I think I heard the other day that they have lost 8 or 9 games by a scoreline of 1-0 this season - that shows how narrow their results have been from poor to decent, and it's not as if they are getting turned over
Yeah, lets all knock Chris Wilder - whose team should never be in this division to start with and who overachieved on a scale not seen in this country since Wimbledon's day. A team who still had players from their League One days, and a team whose record signing up to last season was Ollie McBurnie and finished on par with us last season
I know, they're bottom now, which clearly makes him a shit manager doesn't it, because being bottom of the PL is so much worse than the position of being in the lower half of League One and virtually bankrupt when he inherited the job
Honest to god.
So Chris Wilder deserves a shot at a top job based on a few seasons of "over achievement" (direct quote there) That smacks of just plain luck to me rather than any managerial prowess.
You're soooo easy to wind up Stevo!
Well if a few seasons of over achieving with a smaller club doesn't deserve a shot at a bigger job, what does?
Isn't that what life is all about. Proving your worth somewhere, and then someone taking a chance on you to do a bigger job? Bit like that George Graham bloke once did when he stepped up from Millwall.......
Conversely also a bit like Eddie Howe though. Did a fantastic job of getting Bournemouth into the top flight and staying there for a few years before finally exhausting his talent pool and running out of ideas on how to make that next step. Sometimes a manager is at the level they are destined to be at?
I guess with Eddie Howe (or any of them in that category) - none of us will ever know until they get a chance. In any other walk of life when a guy does a great job at a smaller company, it usually gives him a shot at a step up.
In this country we have such a snobbish attitude towards our own managers. Someone like Graham Potter went to Sweden, and did much what Chris Wilder did (in a Mickey Mouse league with dodgy money too!) and then all of a sudden landed a PL job. If some bloke with a great sounding name did the same in Spain or Germany, PL teams would be fawning over them and giving them a shot.

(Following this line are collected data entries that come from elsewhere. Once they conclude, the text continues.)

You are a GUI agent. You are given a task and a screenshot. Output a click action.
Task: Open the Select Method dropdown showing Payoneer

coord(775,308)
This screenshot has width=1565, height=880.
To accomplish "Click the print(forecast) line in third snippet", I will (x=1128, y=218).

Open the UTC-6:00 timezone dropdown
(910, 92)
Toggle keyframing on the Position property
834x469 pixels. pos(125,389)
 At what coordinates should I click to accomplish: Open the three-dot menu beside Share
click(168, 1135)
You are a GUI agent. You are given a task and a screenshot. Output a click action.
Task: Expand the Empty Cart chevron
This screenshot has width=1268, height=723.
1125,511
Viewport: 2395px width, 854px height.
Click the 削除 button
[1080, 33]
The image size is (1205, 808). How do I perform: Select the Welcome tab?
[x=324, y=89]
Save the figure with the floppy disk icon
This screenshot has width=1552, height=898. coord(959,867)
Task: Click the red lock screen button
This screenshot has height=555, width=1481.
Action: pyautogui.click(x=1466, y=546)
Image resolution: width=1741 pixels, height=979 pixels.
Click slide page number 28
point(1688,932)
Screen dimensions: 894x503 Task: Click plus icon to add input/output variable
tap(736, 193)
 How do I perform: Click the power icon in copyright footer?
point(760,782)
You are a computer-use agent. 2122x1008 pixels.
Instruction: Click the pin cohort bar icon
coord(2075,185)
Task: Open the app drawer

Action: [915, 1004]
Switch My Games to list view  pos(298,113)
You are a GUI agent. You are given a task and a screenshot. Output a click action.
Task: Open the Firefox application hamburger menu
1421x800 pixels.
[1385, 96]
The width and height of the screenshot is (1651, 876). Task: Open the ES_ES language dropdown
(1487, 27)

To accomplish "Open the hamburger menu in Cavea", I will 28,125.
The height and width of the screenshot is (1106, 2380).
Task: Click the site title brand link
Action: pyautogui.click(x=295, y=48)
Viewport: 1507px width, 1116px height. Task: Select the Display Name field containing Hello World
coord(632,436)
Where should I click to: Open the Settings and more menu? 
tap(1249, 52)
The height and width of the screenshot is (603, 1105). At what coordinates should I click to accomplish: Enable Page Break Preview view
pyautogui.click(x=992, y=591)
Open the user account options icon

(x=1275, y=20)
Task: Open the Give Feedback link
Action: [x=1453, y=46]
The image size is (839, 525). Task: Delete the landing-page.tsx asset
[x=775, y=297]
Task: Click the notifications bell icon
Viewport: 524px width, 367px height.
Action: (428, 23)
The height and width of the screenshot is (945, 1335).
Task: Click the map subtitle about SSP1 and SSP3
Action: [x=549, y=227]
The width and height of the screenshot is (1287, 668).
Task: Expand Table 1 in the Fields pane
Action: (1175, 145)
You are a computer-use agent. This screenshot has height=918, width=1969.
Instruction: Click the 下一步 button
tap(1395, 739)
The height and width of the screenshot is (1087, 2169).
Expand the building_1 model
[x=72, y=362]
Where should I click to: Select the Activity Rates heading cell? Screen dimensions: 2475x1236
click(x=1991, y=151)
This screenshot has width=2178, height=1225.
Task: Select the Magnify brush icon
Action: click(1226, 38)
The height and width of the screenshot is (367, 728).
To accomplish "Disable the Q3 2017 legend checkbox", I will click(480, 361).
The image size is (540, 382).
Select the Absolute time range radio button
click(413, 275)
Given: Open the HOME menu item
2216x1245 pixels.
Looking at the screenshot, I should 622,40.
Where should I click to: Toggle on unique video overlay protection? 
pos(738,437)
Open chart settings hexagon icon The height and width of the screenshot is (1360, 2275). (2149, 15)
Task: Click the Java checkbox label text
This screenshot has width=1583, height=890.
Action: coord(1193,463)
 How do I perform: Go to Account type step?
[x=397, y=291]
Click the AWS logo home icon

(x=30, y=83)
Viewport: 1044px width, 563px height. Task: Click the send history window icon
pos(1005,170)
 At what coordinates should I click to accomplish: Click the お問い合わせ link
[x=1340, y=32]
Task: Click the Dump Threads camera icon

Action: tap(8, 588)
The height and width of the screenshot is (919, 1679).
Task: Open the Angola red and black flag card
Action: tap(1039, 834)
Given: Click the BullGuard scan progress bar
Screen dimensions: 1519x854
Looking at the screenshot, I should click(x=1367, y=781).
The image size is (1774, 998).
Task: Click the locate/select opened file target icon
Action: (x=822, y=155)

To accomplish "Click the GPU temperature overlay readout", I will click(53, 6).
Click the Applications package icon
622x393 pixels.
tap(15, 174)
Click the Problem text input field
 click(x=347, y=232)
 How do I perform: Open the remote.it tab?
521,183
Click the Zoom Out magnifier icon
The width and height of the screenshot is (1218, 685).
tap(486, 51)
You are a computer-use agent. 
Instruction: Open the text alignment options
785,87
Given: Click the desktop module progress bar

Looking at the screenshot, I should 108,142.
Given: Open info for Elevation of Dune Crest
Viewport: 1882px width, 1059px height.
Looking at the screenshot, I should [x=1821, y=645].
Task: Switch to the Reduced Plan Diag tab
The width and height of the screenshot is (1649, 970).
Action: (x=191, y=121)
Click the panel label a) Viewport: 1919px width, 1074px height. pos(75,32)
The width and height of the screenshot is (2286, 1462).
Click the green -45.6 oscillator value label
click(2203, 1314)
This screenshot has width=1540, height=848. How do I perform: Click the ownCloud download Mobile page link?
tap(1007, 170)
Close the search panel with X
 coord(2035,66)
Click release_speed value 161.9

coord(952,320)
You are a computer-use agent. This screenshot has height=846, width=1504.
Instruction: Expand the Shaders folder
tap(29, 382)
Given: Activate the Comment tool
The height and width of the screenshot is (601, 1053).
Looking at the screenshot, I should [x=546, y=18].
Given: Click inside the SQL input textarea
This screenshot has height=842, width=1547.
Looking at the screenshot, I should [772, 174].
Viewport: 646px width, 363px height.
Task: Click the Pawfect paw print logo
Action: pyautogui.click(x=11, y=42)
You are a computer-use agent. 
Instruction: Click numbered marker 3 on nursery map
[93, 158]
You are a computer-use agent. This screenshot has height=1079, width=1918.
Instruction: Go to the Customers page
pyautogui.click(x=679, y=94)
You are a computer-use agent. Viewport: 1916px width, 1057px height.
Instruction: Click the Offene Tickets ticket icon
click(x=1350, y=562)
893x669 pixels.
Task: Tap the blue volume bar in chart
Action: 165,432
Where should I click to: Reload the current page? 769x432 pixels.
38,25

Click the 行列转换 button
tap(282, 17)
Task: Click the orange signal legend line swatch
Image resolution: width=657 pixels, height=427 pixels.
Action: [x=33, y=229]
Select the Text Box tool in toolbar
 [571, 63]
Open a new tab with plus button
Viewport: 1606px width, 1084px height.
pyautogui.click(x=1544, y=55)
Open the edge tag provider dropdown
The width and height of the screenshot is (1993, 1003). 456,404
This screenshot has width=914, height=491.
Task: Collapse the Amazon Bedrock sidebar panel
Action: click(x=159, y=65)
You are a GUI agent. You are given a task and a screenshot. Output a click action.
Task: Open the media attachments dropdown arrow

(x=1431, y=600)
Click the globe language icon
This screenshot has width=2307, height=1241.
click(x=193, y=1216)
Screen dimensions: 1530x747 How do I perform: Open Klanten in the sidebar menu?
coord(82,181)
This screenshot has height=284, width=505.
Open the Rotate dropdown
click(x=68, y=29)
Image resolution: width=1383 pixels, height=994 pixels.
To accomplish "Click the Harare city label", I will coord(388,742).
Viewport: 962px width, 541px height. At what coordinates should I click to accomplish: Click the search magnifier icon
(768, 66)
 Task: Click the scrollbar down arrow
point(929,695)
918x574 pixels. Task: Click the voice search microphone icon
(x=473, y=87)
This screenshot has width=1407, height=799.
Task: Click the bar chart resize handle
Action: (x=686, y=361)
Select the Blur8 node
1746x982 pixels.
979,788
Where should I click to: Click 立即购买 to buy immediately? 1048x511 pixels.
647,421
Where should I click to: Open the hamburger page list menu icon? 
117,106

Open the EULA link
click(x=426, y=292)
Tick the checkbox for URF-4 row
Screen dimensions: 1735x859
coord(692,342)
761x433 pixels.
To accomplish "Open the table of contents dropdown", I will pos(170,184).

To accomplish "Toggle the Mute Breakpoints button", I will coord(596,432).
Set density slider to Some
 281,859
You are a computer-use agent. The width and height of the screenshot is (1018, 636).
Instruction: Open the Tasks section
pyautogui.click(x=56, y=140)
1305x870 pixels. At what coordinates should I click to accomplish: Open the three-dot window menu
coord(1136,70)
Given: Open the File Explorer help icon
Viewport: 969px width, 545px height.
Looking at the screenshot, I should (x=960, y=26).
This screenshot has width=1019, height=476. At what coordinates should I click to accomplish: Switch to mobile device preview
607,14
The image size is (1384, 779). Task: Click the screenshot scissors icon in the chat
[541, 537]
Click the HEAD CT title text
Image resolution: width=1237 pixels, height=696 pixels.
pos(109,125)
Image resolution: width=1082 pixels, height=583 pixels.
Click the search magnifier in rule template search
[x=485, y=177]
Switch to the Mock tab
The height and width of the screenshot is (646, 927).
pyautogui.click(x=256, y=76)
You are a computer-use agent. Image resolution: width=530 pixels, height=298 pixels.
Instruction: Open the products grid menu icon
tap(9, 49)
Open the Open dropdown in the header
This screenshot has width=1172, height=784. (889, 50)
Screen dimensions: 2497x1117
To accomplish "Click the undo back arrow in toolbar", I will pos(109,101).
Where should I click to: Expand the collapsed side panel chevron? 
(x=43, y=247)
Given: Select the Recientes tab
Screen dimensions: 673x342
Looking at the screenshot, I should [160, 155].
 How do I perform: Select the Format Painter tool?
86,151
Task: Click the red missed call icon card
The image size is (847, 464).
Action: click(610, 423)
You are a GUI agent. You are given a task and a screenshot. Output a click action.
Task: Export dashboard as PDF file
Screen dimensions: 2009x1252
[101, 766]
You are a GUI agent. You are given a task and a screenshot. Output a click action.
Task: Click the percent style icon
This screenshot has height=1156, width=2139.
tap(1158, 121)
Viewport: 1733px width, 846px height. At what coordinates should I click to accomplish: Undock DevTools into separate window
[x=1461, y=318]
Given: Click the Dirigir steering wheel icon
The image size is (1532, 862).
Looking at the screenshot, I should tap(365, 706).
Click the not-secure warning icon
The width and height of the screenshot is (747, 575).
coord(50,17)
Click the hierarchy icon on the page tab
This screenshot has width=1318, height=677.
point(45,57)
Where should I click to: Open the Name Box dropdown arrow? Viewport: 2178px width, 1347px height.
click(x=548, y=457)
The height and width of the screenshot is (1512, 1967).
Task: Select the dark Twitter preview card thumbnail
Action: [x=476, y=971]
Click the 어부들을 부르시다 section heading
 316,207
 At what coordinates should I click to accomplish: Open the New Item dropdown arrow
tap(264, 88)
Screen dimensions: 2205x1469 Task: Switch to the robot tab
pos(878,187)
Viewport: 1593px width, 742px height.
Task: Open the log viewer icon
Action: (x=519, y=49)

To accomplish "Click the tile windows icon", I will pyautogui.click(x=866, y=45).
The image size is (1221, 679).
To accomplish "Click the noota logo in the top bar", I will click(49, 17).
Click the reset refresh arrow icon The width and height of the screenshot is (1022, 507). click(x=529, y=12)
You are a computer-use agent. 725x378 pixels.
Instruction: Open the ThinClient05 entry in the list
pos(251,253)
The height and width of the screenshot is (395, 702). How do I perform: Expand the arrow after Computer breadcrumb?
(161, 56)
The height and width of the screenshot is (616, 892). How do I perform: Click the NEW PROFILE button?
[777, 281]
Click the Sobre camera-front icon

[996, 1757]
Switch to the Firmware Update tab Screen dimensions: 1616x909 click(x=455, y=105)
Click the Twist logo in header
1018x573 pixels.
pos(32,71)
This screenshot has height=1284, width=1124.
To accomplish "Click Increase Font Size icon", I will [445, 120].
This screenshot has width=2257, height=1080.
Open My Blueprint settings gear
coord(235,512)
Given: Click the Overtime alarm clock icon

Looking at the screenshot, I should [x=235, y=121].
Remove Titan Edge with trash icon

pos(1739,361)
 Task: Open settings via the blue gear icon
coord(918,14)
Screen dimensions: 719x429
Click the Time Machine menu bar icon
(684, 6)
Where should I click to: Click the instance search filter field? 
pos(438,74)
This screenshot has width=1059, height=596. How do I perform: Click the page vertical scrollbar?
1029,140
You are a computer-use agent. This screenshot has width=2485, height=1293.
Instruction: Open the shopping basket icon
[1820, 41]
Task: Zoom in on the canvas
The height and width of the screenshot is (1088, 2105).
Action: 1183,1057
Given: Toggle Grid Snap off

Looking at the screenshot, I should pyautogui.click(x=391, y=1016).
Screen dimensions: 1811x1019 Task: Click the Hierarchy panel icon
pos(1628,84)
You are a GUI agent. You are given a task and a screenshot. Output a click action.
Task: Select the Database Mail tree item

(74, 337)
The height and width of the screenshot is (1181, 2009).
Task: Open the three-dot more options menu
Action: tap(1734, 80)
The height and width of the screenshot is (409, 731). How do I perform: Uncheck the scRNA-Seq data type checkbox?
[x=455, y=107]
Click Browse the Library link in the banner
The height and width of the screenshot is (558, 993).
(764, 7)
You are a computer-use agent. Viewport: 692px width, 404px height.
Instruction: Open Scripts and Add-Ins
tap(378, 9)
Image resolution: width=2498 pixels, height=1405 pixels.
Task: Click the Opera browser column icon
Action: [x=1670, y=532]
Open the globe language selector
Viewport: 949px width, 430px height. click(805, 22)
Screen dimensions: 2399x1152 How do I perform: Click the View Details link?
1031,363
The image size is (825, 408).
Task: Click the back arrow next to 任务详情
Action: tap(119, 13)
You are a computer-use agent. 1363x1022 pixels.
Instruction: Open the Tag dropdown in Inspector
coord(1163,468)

I agree with DB10 - some managers can't step up. I remember Mike Walker getting that shot at Everton and he nearly relegated them having got Norwich into the UEFA Cup. Its never going to be a 100% success rate. Some guys are destined to manage small clubs forever, but some will apply what they've learned and do a decent job. Martin O'Neill for example at Wycombe, before getting Leicester and Villa then punching above their respective levels.
I think Wilder has done an amazing job, and Dyche too. Neither of those clubs have a right to be anywhere near the PL. If they go down, I don't think it makes them bad managers. Fuck me Roberto Martinez did it at Wigan and landed the Belgium job!
On the others side of the coin, we've taken a chance on a bloke who has only coached (briefly) and never managed. Could he turn into the next Pep and prove me and loads of others wrong? Of course he could, and lets hope he can. Could he also be a Tony Adams and turn out to be a managerial dud? Equally likely.